People who have been infected with the initial version of the coronavirus Omicron, which was first found in South Africa in November, may be prone to reinfection with subsequent strains of Omicron, according to new studies.

Vaccinated patients with Omicron BA.1 breakthrough infections developed antibodies that could neutralise that virus as well as the original SARS-CoV-2 virus, but the circulating Omicron sublineages now have mutations that allow them to evade those antibodies, according to Chinese researchers who published their findings in Nature on Friday.

Omicron BA.2.12.1, which is currently producing the majority of infections in the United States, as well as Omicron BA.5 and BA.4, which now account for more than 21% of new cases in the United States, have mutations not found in Omicron BA.1 and BA.2.

In test-tube investigations, the researchers discovered that the newer sublineages "significantly elude the neutralising antibodies produced by SARS-CoV-2 infection and immunisation."

Experiments also demonstrated that the monoclonal antibody medications bebtelovimab from Eli Lilly and cilgavimab, a component of AstraZeneca's Evusheld, can still efficiently neutralise BA.2.12.1 and BA.4/BA.5.

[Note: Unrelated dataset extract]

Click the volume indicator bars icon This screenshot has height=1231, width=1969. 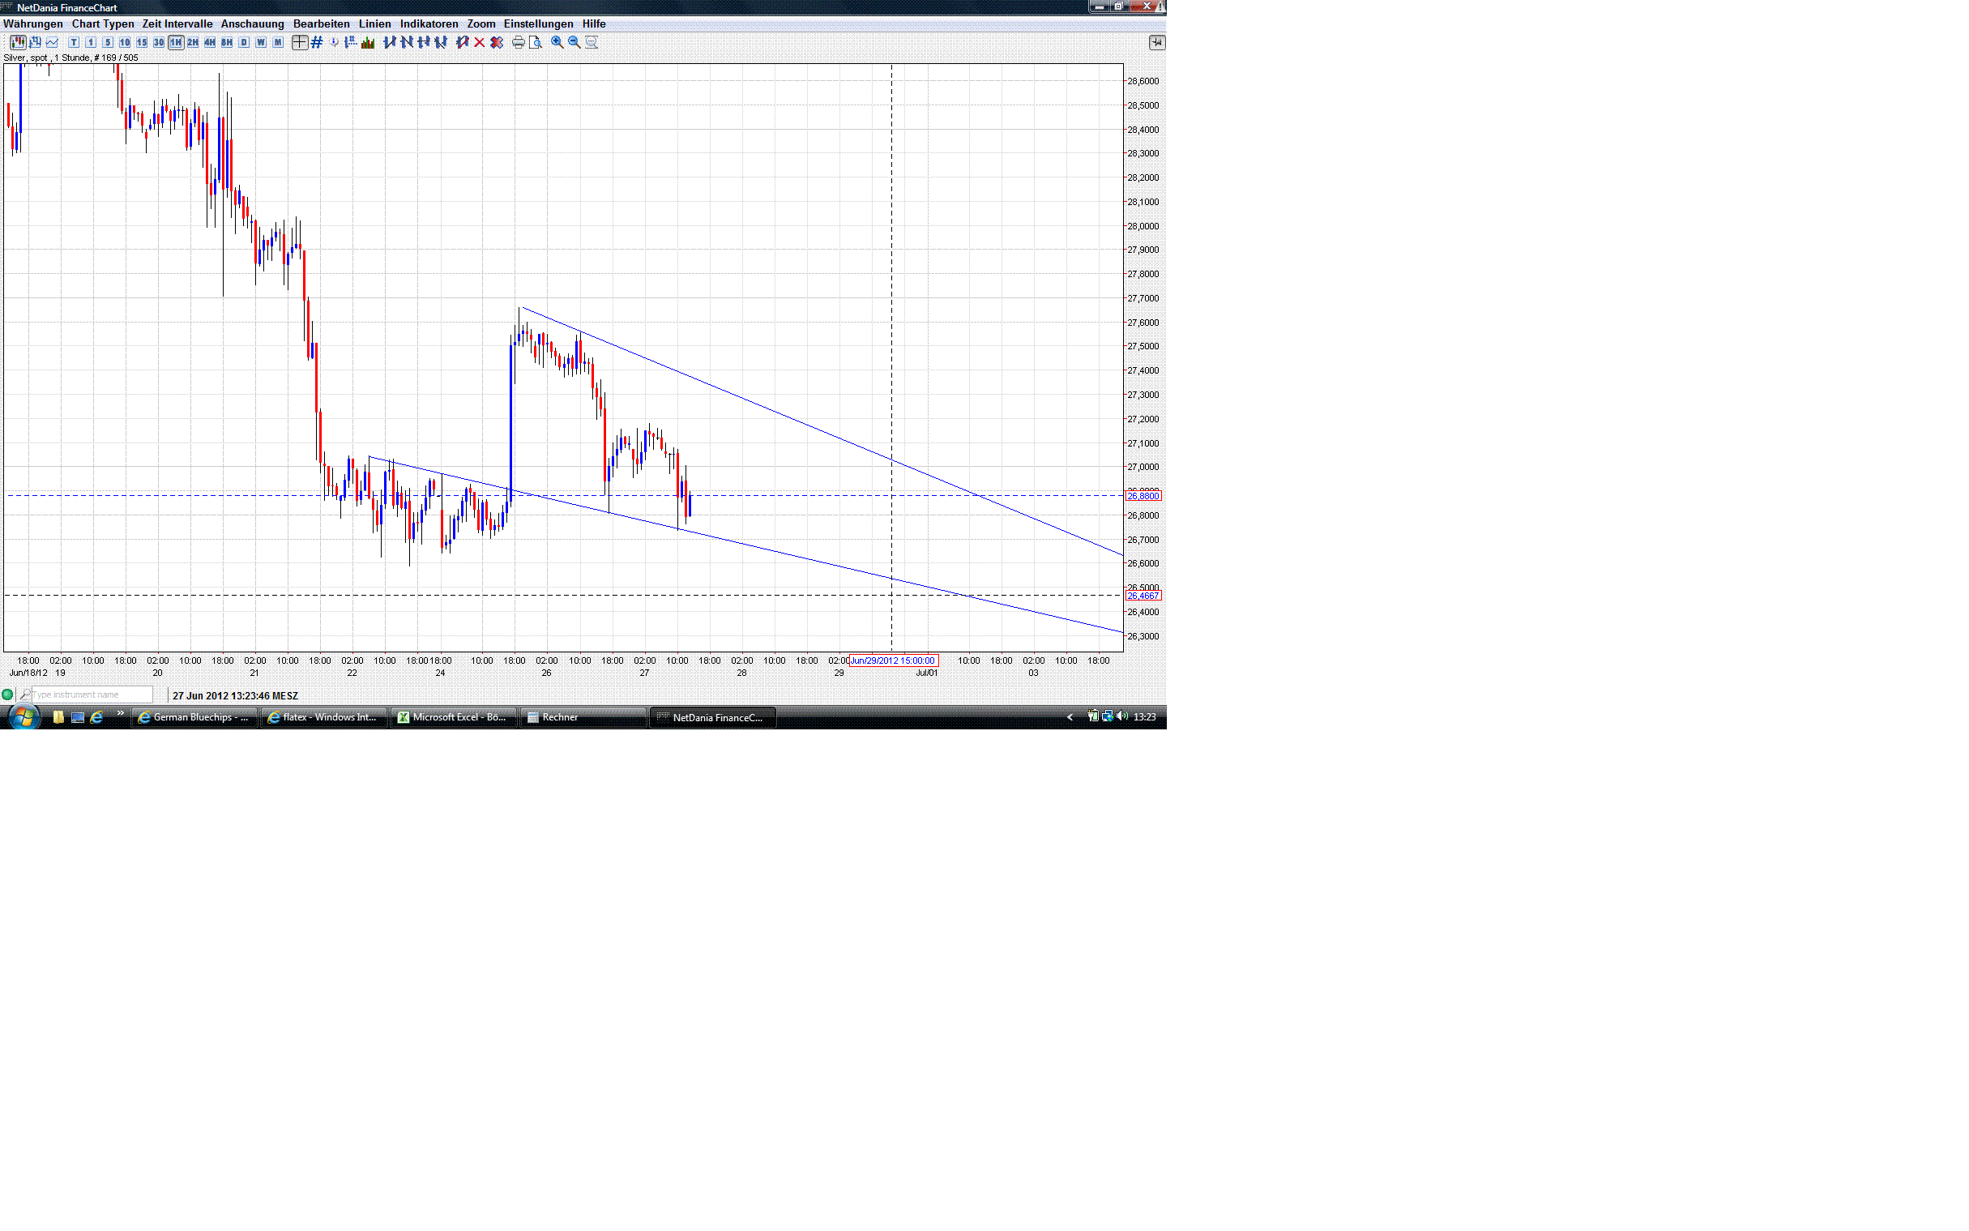(368, 42)
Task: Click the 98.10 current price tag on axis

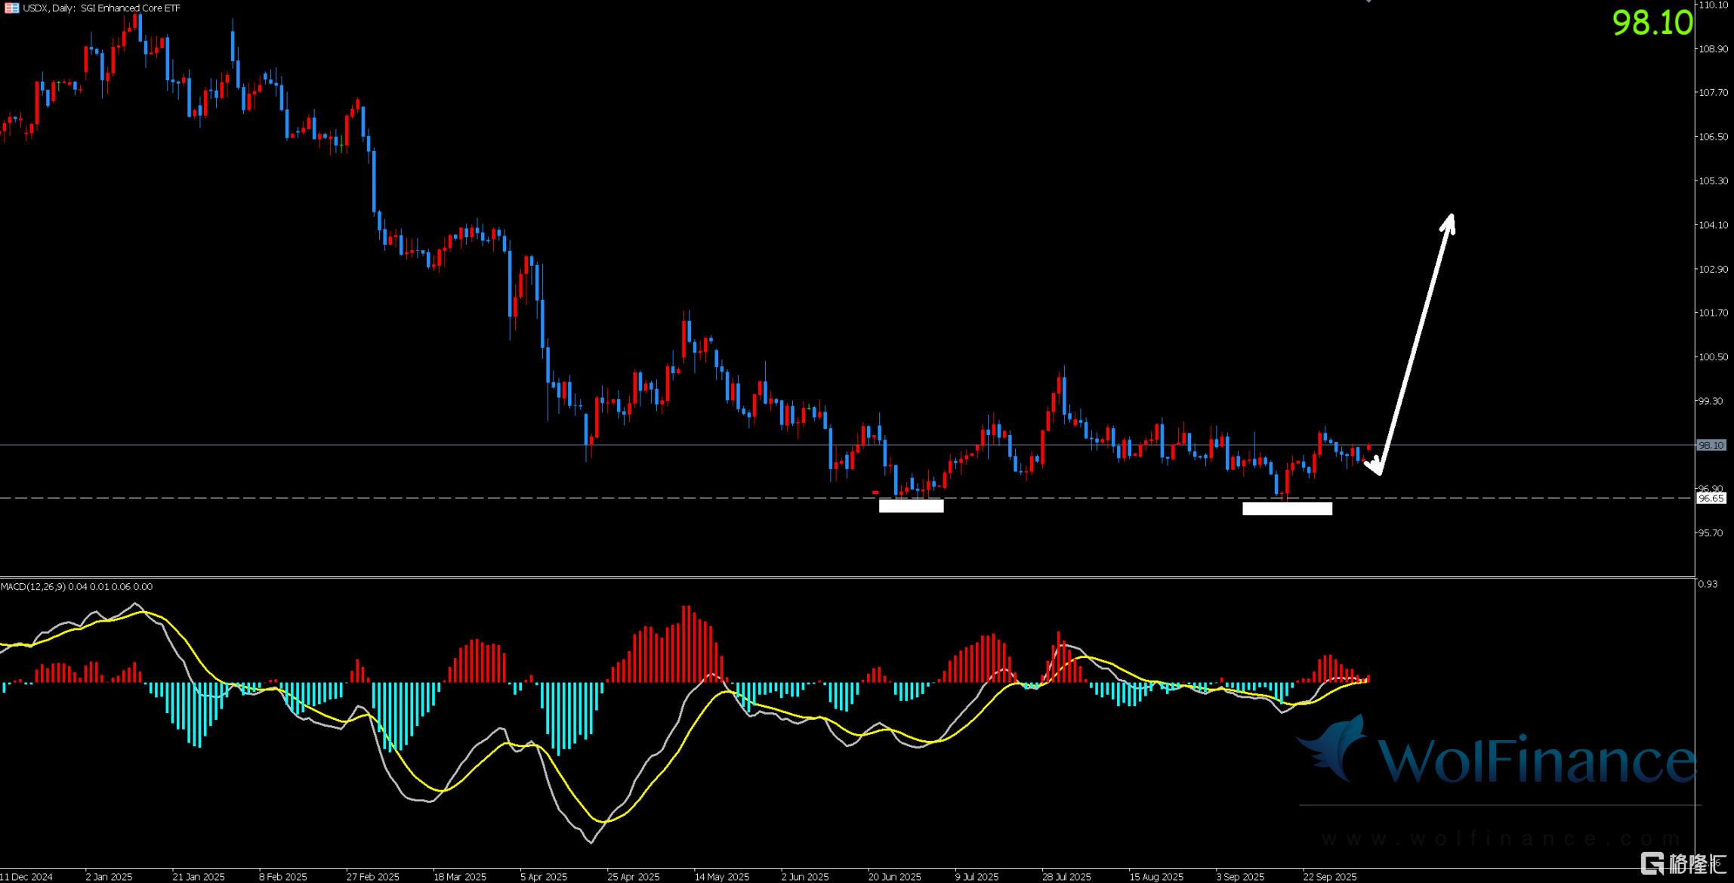Action: (1711, 446)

The researchers cautioned that vaccination boosters based on the BA.1 virus, such as those being developed by Pfizer/BioNTech and Moderna, "may not deliver broad-spectrum protection against new Omicron variants."

Adolfo Garcia-Sastre, a microbiology and infectious diseases researcher at Mount Sinai's Icahn School of Medicine, suggested that vaccines that target multiple strains of the virus or intranasal vaccines that increase protection from infection and transmission by generating immunity in the lining of the nose, where the virus first enters, could provide better protection.

Garcia-Sastre, who was not involved in the study, believes that by the time one variant-specific vaccination is available, a new variant may have supplanted it.